Virtex-6 FPGA Data Sheet: DC and Switching Characteristics

Virtex-6 FPGAs build on the success of the Virtex-5 family. The more advanced 40 nm process makes it technically and economically possible to more than double the logic capacity of the largest family member (760,000 logic cells, 948,000 flip-flops, and 38 Mb of block RAM, compared to 360,000 logic cells, 207,000 flip-flops, and 18 Mb of block RAM in the largest Virtex-5 FPGA).

Advanced processing, innovative architecture and circuit design, and a lower supply voltage reduce static and dynamic power consumption by over 30%, a surprising feat that is highly appreciated by the user.

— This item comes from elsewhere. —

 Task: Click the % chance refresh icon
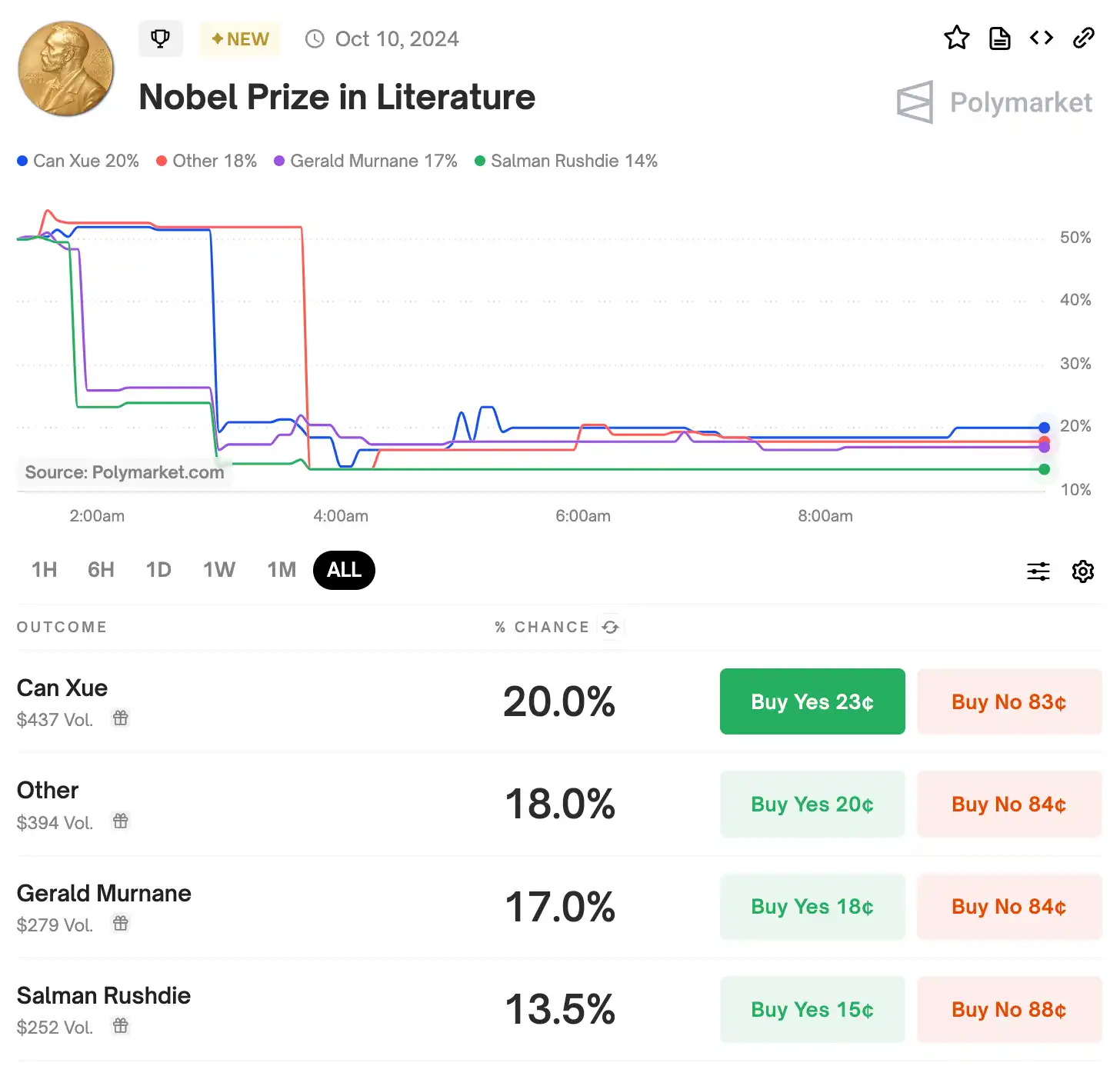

Higher performance is also the combined result of better processing, architecture, and tools. Advanced 40 nm processing offers transistors with three different oxide thicknesses and multiple threshold voltages as well as low-K dielectric between interconnect lines. Architectural improvements center around enhanced LUTs, with more flip-flops and better routing, better clock generation, low-skew clock distribution, faster I/O, and significantly faster 6.5 Gb/s transceivers. Many dedicated system-level blocks offer ASIC-like performance, size, and low power, while they are tightly integrated in a versatile FPGA structure. Finally, improved tools offer much faster synthesis, and place and route of the user's design.

CLBs, Slices, and LUTs

Virtex-6 FPGA Configurable Logic Block User Guide

The look-up tables (LUTs) in Virtex-6 FPGAs can be configured as either 6-input LUT (64-bit ROMs) with one output, or as two 5-input LUTs (32-bit ROMs) with separate outputs but common addresses or logic inputs. Each LUT output can optionally be registered in a flip-flop. Four such LUTs and their eight flip-flops as well as multiplexers and arithmetic carry logic form a slice, and two slices form a configurable logic block (CLB). Four flip-flops per slice (one per LUT) can optionally be configured as latches. In that case, the remaining four flip-flops in that slice must remain unused.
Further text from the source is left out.